Aktuelle Informationen - Medizinrecht

Arzthaftungsrecht

Erleichterung bei der Durchsetzung von Schadensersatzansprüchen gegenüber Ärzten

Der Bundesgerichtshof hat ein für Patienten günstiges Urteil gefällt, wonach die Beweislast auch bei leichten Behandlungsfehlern zugunsten des Patienten umdreht, wenn der Arzt es unterlassen hat, einen gebotenen Befund zu erheben. Voraussetzung ist, dass sich bei der gebotenen Abklärung der Symptome "mit hinreichender Wahrscheinlichkeit ein so deutlicher und gravierender Befund ergeben hätte, dass sich dessen Verkennung als fundamental oder Nichtreaktion auf ihn als grob fehlerhaft darstellen würde und diese Fehler generell geeignet sind, den tatsächlich eingetretenen Gesundheitsschaden herbeizuführen" (so der BGH).

Da es prozessentscheidend sein kann, welche Partei den Fehler oder die Ursächlichkeit des Fehlers oder einer falschen Behandlung wem nachzuweisen hat, ist dieses Urteil beachtenswert.
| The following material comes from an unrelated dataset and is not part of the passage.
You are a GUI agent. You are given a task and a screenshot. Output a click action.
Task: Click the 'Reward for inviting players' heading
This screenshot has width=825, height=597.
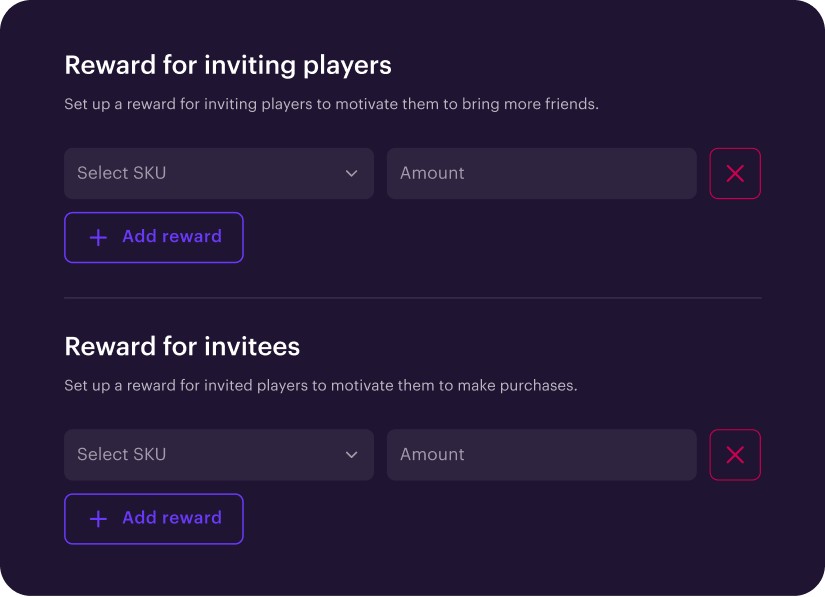click(228, 65)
6.000,00 EUR Schmerzensgeld für drückendes Gebiss

OLG Koblenz, AZ: 5 U 467/07

ZahnarztEin deutscher Zahnarzt muss zahlen, weil er schlampig gearbeitet hat. Nach dem Urteil des Gerichtes schuldet ein Zahnarzt dem Patienten auch einen „Erfolg“. Schmerzen nach dem Zahnarztbesuch können u. U. zu einem Anspruch auf Schmerzensgeld führen. Das geht aus einem veröffentlichten Beschluss des Oberlandesgerichtes Koblenz hervor. Danach muss ein Zahnarzt einer Patientin wegen schlechter Arbeit 6.000,00 EUR Schmerzensgeld zahlen. Die Frau hatte bei dem beklagten Zahnarzt Ober- und Unterkiefer mit herausnehmbaren Teilprothesen versorgen lassen. Die Arbeit ließ lt. Gericht zu wünschen übrig. Die Kronen hatten überstehende Ränder und die Prothesen saßen zu locker. Die Klägerin hatte daher Schmerzen sowie Sprach-, Beiß- und Kauprobleme.